Reproduce the material below with "Dashboards" swapped for "Reports", and change nothing else.

_EXERCISE INPUTS_
[START]
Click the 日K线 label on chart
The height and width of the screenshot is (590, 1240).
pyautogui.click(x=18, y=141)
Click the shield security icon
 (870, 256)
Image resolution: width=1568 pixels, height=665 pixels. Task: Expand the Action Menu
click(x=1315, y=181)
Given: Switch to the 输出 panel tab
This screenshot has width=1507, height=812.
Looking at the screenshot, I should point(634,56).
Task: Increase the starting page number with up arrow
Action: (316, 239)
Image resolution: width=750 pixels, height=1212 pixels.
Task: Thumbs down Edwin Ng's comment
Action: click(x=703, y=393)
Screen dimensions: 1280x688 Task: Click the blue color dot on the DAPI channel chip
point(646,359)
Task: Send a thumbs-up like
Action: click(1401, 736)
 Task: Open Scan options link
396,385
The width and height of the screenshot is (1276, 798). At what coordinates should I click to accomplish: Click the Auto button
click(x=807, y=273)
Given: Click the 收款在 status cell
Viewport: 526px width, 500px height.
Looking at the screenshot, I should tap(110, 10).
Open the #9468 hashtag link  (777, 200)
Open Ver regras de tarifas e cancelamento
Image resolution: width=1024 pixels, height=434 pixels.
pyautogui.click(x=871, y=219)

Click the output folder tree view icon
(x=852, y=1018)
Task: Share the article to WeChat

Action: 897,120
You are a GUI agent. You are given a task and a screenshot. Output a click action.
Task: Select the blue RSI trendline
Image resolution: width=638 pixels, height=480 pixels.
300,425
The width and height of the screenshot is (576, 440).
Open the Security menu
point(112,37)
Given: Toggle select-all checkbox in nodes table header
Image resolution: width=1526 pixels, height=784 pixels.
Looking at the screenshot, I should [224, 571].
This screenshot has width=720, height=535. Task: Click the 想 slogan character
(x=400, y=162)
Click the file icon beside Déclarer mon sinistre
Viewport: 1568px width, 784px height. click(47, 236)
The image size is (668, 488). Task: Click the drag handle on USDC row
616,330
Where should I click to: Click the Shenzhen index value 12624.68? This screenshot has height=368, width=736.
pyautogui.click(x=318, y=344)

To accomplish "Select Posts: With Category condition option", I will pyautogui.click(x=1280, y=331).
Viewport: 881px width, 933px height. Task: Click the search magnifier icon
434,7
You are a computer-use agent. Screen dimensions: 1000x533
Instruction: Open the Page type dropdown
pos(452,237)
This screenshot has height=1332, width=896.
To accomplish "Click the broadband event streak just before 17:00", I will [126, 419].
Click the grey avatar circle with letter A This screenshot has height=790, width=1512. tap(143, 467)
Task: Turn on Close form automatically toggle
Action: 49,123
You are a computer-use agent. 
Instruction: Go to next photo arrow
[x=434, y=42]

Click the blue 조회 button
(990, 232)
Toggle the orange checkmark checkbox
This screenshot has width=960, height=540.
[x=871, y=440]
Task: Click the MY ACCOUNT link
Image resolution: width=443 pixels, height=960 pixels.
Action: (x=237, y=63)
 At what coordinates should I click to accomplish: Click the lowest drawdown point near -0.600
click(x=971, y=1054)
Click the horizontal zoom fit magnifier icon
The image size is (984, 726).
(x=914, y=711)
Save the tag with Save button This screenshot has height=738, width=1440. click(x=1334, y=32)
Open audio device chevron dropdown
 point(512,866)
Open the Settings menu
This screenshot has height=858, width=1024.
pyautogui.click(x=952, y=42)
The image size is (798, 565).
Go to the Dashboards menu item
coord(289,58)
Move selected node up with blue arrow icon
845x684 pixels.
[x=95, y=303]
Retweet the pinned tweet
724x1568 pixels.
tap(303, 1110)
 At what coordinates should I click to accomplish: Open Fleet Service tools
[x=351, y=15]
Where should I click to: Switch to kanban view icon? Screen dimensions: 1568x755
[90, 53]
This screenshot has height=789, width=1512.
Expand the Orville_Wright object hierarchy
[END]
_ANSWER TO THIS TASK_
Click the 日K线 label on chart
The height and width of the screenshot is (590, 1240).
pyautogui.click(x=18, y=141)
Click the shield security icon
 (870, 256)
Image resolution: width=1568 pixels, height=665 pixels. Task: Expand the Action Menu
click(x=1315, y=181)
Given: Switch to the 输出 panel tab
This screenshot has width=1507, height=812.
Looking at the screenshot, I should point(634,56).
Task: Increase the starting page number with up arrow
Action: (316, 239)
Image resolution: width=750 pixels, height=1212 pixels.
Task: Thumbs down Edwin Ng's comment
Action: click(x=703, y=393)
Screen dimensions: 1280x688 Task: Click the blue color dot on the DAPI channel chip
point(646,359)
Task: Send a thumbs-up like
Action: click(1401, 736)
 Task: Open Scan options link
396,385
The width and height of the screenshot is (1276, 798). At what coordinates should I click to accomplish: Click the Auto button
click(x=807, y=273)
Given: Click the 收款在 status cell
Viewport: 526px width, 500px height.
Looking at the screenshot, I should tap(110, 10).
Open the #9468 hashtag link  (777, 200)
Open Ver regras de tarifas e cancelamento
Image resolution: width=1024 pixels, height=434 pixels.
pyautogui.click(x=871, y=219)

Click the output folder tree view icon
(x=852, y=1018)
Task: Share the article to WeChat

Action: 897,120
You are a GUI agent. You are given a task and a screenshot. Output a click action.
Task: Select the blue RSI trendline
Image resolution: width=638 pixels, height=480 pixels.
300,425
The width and height of the screenshot is (576, 440).
Open the Security menu
point(112,37)
Given: Toggle select-all checkbox in nodes table header
Image resolution: width=1526 pixels, height=784 pixels.
Looking at the screenshot, I should [224, 571].
This screenshot has width=720, height=535. Task: Click the 想 slogan character
(x=400, y=162)
Click the file icon beside Déclarer mon sinistre
Viewport: 1568px width, 784px height. click(47, 236)
The image size is (668, 488). Task: Click the drag handle on USDC row
616,330
Where should I click to: Click the Shenzhen index value 12624.68? This screenshot has height=368, width=736.
pyautogui.click(x=318, y=344)

To accomplish "Select Posts: With Category condition option", I will pyautogui.click(x=1280, y=331).
Viewport: 881px width, 933px height. Task: Click the search magnifier icon
434,7
You are a computer-use agent. Screen dimensions: 1000x533
Instruction: Open the Page type dropdown
pos(452,237)
This screenshot has height=1332, width=896.
To accomplish "Click the broadband event streak just before 17:00", I will [126, 419].
Click the grey avatar circle with letter A This screenshot has height=790, width=1512. tap(143, 467)
Task: Turn on Close form automatically toggle
Action: 49,123
You are a computer-use agent. 
Instruction: Go to next photo arrow
[x=434, y=42]

Click the blue 조회 button
(990, 232)
Toggle the orange checkmark checkbox
This screenshot has width=960, height=540.
[x=871, y=440]
Task: Click the MY ACCOUNT link
Image resolution: width=443 pixels, height=960 pixels.
Action: (x=237, y=63)
 At what coordinates should I click to accomplish: Click the lowest drawdown point near -0.600
click(x=971, y=1054)
Click the horizontal zoom fit magnifier icon
The image size is (984, 726).
(x=914, y=711)
Save the tag with Save button This screenshot has height=738, width=1440. click(x=1334, y=32)
Open audio device chevron dropdown
 point(512,866)
Open the Settings menu
This screenshot has height=858, width=1024.
pyautogui.click(x=952, y=42)
The image size is (798, 565).
Go to the Reports menu item
coord(289,58)
Move selected node up with blue arrow icon
845x684 pixels.
[x=95, y=303]
Retweet the pinned tweet
724x1568 pixels.
tap(303, 1110)
 At what coordinates should I click to accomplish: Open Fleet Service tools
[x=351, y=15]
Where should I click to: Switch to kanban view icon? Screen dimensions: 1568x755
[90, 53]
This screenshot has height=789, width=1512.
Expand the Orville_Wright object hierarchy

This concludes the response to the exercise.